Cricketer’s Arms Tavern, cnr Tory & Vivian Streets (1962-68/1968-70)
Architect: D.C. Gunter, Client: New Zealand Breweries
The Cricketer’s Arms was designed and built through the 1960s (1962-68/1968-70) as a consequence of the amalgamation of small local breweries into the duopoly which defined Aotearoa/NZ beer for the next forty odd years. There were a number of bars built at the same time dotted around the country, and one day, when I have a serious moment, I will write the history of them. They are richly steeped in the culture of ‘six o’clock swill,’ ‘ladies lounges,’ and the dimly conflicted process of modern corporatisation and egalitarian social progress. ‘Better Beer For All’ in the form of a nationally standardised brewing – eerg!
Anyway, the bars were all designed in the fashionable Brutalist style that emerged out of CIAM X, Alison & Peter Smithson, and a romantic/humanist turn by modern architects. Modernism is a fairly complicated beastie when you start to enquire, and technically speaking ‘Brutalist Architecture’ is post-modern though not of the self-referential ice-cream coloured kind.
The Smithsons were working with artist Richard Hamilton whose collage Just what is it that makes today’s homes so different, so appealing? (1956) typically punctuates the beginning of any lecture on post-modern art. If you still don’t believe me that it is a romantic/humanist turn just truck on out to Upper Hutt and check out the civic buildings and their gardens – all picturesque and Japanese, hard rock building and filmy soft plants.
Adolf Loos, for all his crimes, compared modern architecture to a clean cut Englishman’s suit – sensible, elegant, anonymous. Brutalism is more, well, hipster – sensible, plaid shirt, a bit archaic. This is neither a criticism, nor a random association. Both Brutalist architecture and Hipsters were/are, for example, nostalgic about the Amish, both pretend to be low tech, both intend to give a solid one finger salute to gratuitous consumerism.
The Cricketers Arms has a number of features – which if I ruled the world – would be protected for posterity as a symbol of nostalgia for A/NZ’s failed democratic socialist experiment. These include a corner cut-out facing the intersection of Tory and Able Smith Streets. This was supposed to organise a 360 degree stair entry marking the divide between upper and lower bars. The lowest basement (dive/public) bar was also a bottle shop, while the upper bars were ‘private’ & ‘lounging’ (for the ladies etc). That this feature has been filled in by a lift is an utter lament, and of dubious functionality – there is plenty of room in the back of the joint, linked to an underground carpark that could have a lift… assuming that this wasn’t a structural problem.

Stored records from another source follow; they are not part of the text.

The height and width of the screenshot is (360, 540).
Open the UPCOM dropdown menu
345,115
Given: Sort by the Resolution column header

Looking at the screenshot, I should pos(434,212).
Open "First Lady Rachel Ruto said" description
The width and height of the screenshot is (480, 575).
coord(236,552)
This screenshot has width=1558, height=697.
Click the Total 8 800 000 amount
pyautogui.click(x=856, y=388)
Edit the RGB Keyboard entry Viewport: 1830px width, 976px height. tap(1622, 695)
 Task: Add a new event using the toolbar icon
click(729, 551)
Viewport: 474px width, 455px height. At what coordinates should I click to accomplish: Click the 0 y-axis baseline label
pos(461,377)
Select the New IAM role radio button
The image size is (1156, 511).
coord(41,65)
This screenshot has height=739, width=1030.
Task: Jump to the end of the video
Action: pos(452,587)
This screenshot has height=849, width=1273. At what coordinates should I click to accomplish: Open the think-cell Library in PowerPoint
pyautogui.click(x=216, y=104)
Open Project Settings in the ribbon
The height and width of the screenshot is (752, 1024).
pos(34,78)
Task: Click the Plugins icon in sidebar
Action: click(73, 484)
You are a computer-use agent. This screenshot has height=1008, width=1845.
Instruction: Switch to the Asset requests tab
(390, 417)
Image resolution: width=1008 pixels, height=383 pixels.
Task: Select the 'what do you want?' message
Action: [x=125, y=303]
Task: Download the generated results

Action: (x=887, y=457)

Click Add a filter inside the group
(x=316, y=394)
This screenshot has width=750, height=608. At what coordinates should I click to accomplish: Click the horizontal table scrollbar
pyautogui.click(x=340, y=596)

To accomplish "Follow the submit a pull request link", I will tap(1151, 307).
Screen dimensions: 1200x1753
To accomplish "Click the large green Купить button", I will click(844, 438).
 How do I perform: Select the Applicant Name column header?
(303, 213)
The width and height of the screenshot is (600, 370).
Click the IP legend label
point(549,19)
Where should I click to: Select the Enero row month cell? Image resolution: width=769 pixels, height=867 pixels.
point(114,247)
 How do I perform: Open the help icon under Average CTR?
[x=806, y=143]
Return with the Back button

The exterior facades are rough as guts – but then blank facades are a feature of pub design at the time, which did not allow the interior (with its drinkers) to be seen from the street … perhaps also to keep a maximum of cigarette smoke in the bar for best smoking impact. The top floor lounge could forego this treatment having instead floor to ceiling windows behind vertical concrete barricades. The result is fortress like … similar to a tightly buttoned plaid shirt … just missing the lush beard. If the building were being maintained true-to-form the space of the street set back (created because they assumed Tory & Vivien Streets would be widened) would have planter boxes to allow some hairy greenery to mingle with the concrete.
I sincerely hope that at some point when one of the local craft beer companies get big enough they move into the building and resurrect its status as a temple to beer consumption – single speed drop handle bar bicycles parked out front of course!
The “My favourite modernist building …” series is in support of Gordon Wilson Flats which is facing threat of demolition.